Medea: Edition 2

· Bloomsbury Publishing
Ebook
80
Pages
This book will become available on November 13, 2025. You will not be charged until it is released.

About this ebook

A Student Edition of Euripides' play, which accessibly unpacks Greek tragedy in its social context, issues of translation and adaptation, and performance approaches over the centuries.

Euripides' play Medea was first produced in 431BC and continues to be produced globally to this day. Its power and timeless appeal for audiences rests in its portrait of a woman driven to murder the new wife of the man who abandoned her and to murder her own children. In more recent times, Medea's actions have been taken as a symbol of female power in an otherwise male-dominated society.

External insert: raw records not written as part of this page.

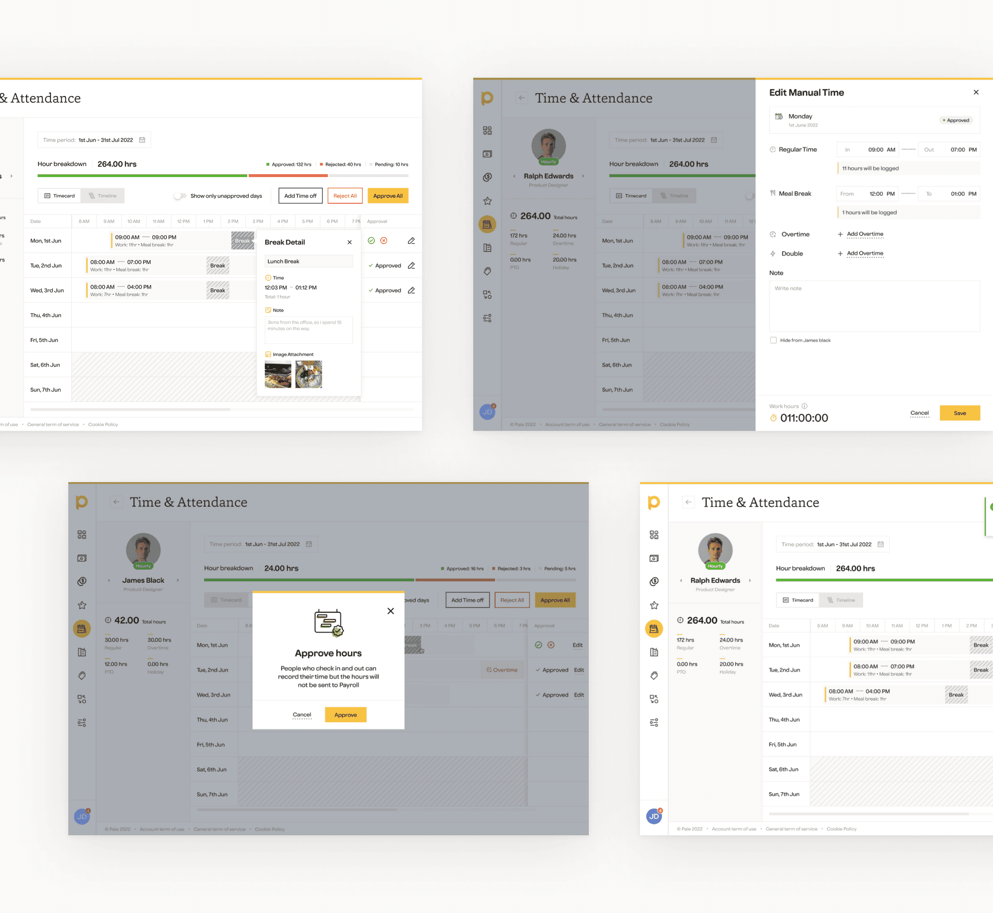Click the red reject icon for Mon, 1st Jun
This screenshot has width=993, height=913.
pyautogui.click(x=385, y=241)
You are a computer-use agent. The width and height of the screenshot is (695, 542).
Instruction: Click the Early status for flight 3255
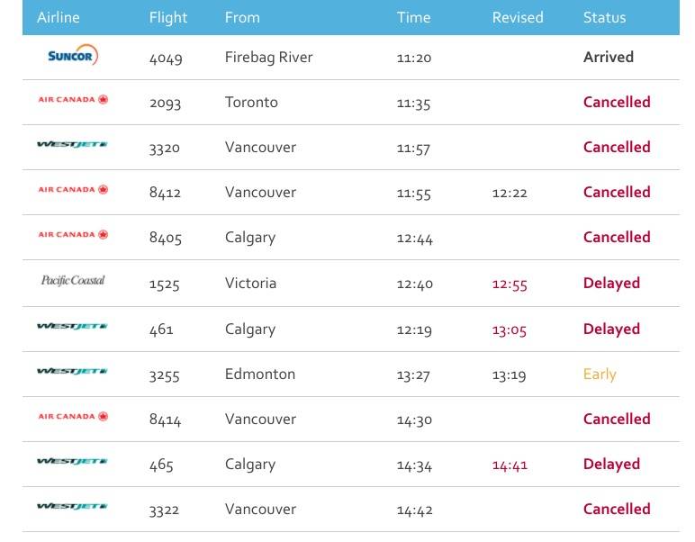point(600,375)
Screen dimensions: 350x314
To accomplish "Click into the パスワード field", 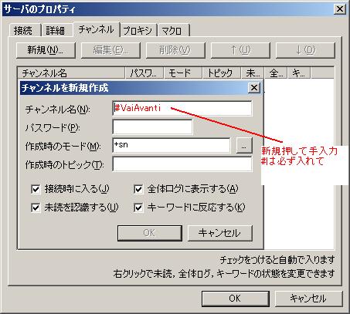I will click(152, 127).
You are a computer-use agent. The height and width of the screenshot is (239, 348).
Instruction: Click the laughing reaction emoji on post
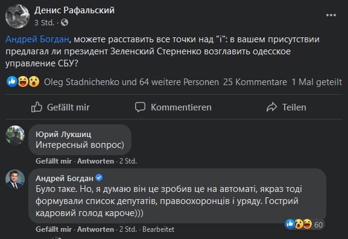click(23, 81)
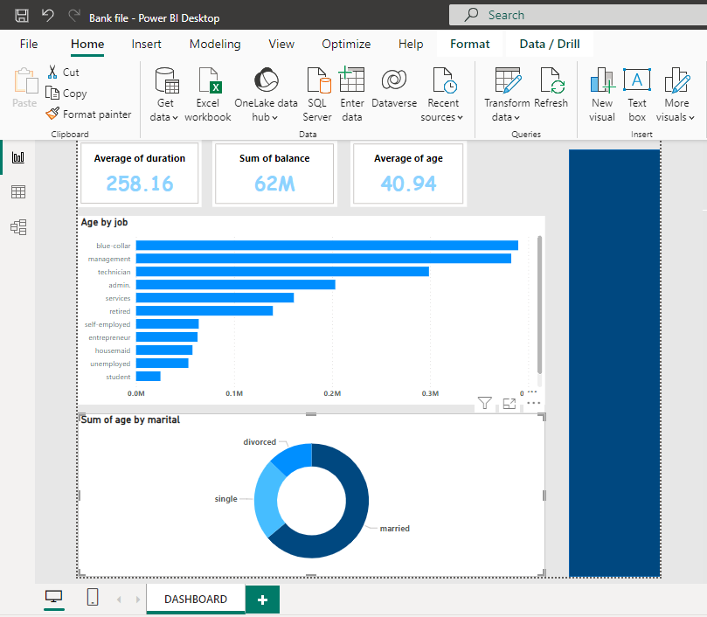This screenshot has height=617, width=707.
Task: Add a new page with the plus button
Action: [x=262, y=599]
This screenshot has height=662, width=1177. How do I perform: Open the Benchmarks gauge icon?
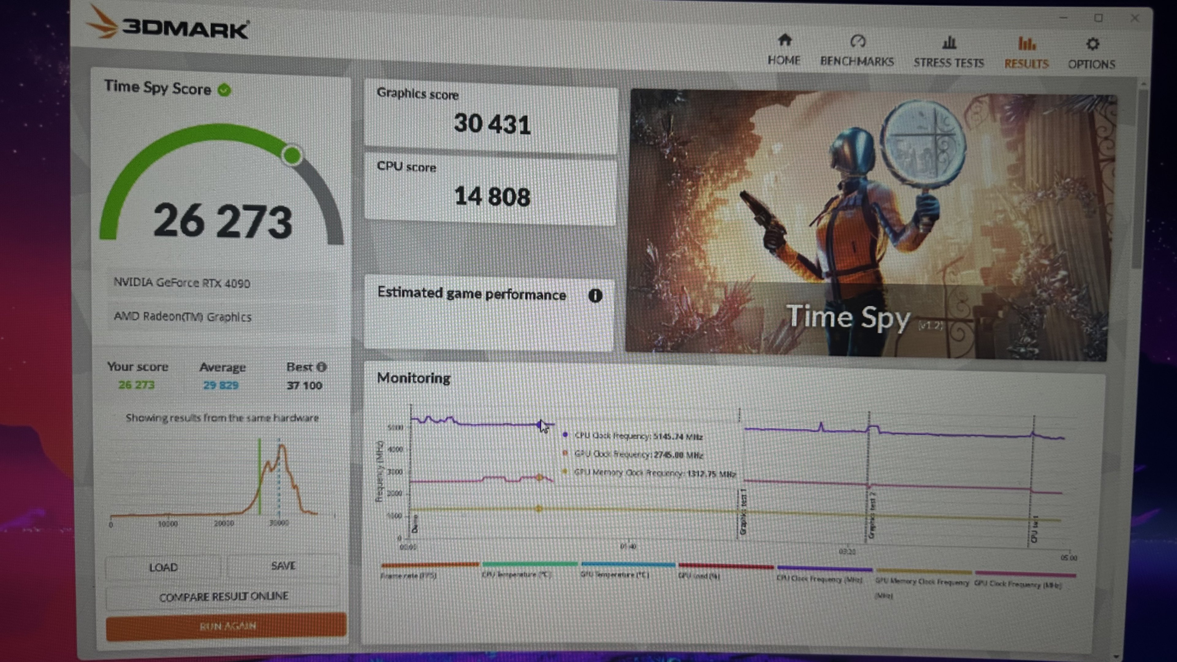(858, 42)
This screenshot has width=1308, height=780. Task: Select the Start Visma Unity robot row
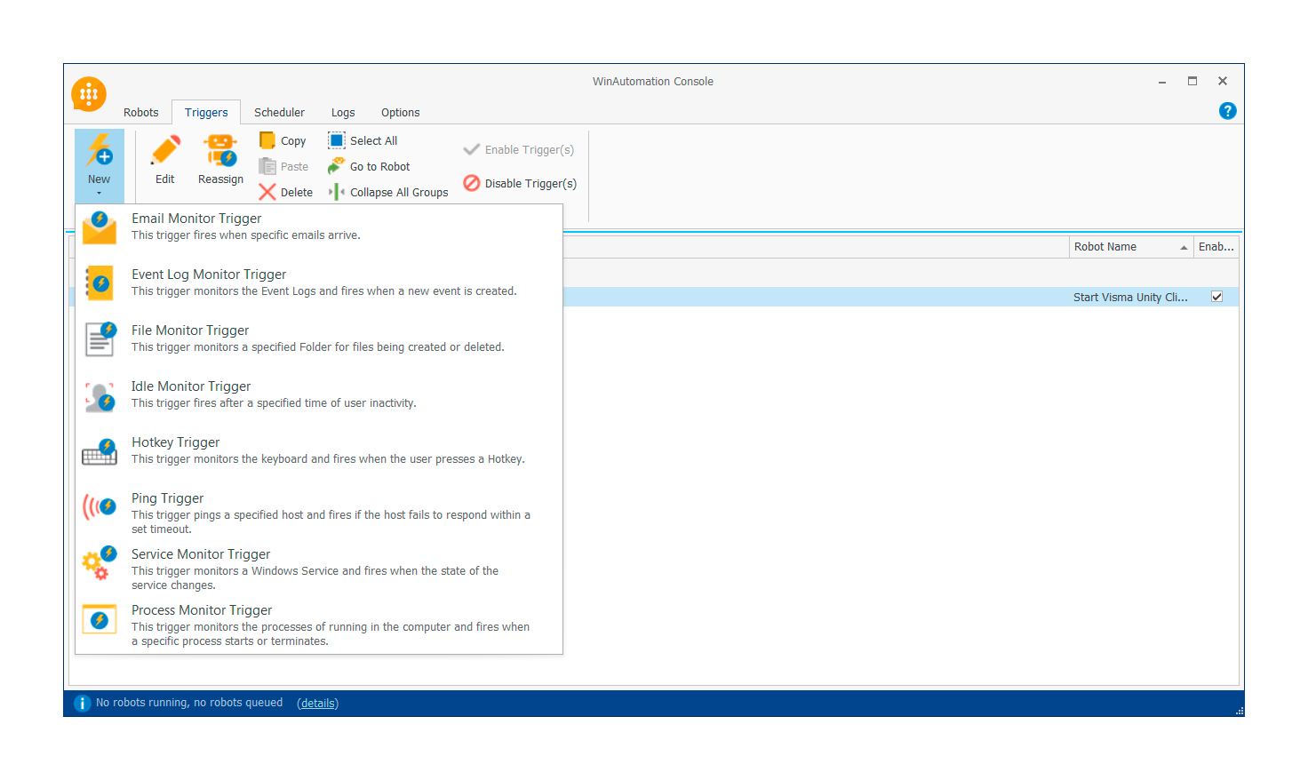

Will Shuler's commentary in this Student Edition looks at the violence of the play - both onstage and off; the original performance conditions; staging challenges, both then and now (including Medea's exit on a dragon); the notion of myth and how Greek tragedians were telling old stories to get new meanings; and how the play has evolved through translation.

It considers a range of productions up to the present day, including the 2014 National Theatre production directed by Carrie Cracknell and starring Helen McCrory; Sophie Okonedo as Medea at the Soho Theatre, London, in 2023; and the 2000 Australian version, Black Medea, which interpreted Medea as an indigenous woman brought to a city by her ambitious husband.

About the author

Euripides was born near Athens between 485 and 480 BC. His first play was presented in 455 BC and he wrote some 100 altogether of which nineteen survive – a greater number than those of Aeschylus and Sophocles combined – and which include Alkestis, Medea, Bacchae, Hippolytos, Ion and Iphigenia at Aulis. He died in 406 BC.

Will Shuler is Senior Lecturer in Drama and Theatre Studies at Royal Holloway, University of London, UK. His research and teaching focus on performance pedagogies, teaching and performance-making with new technologies, as well as Queer theatre and Greek tragedy.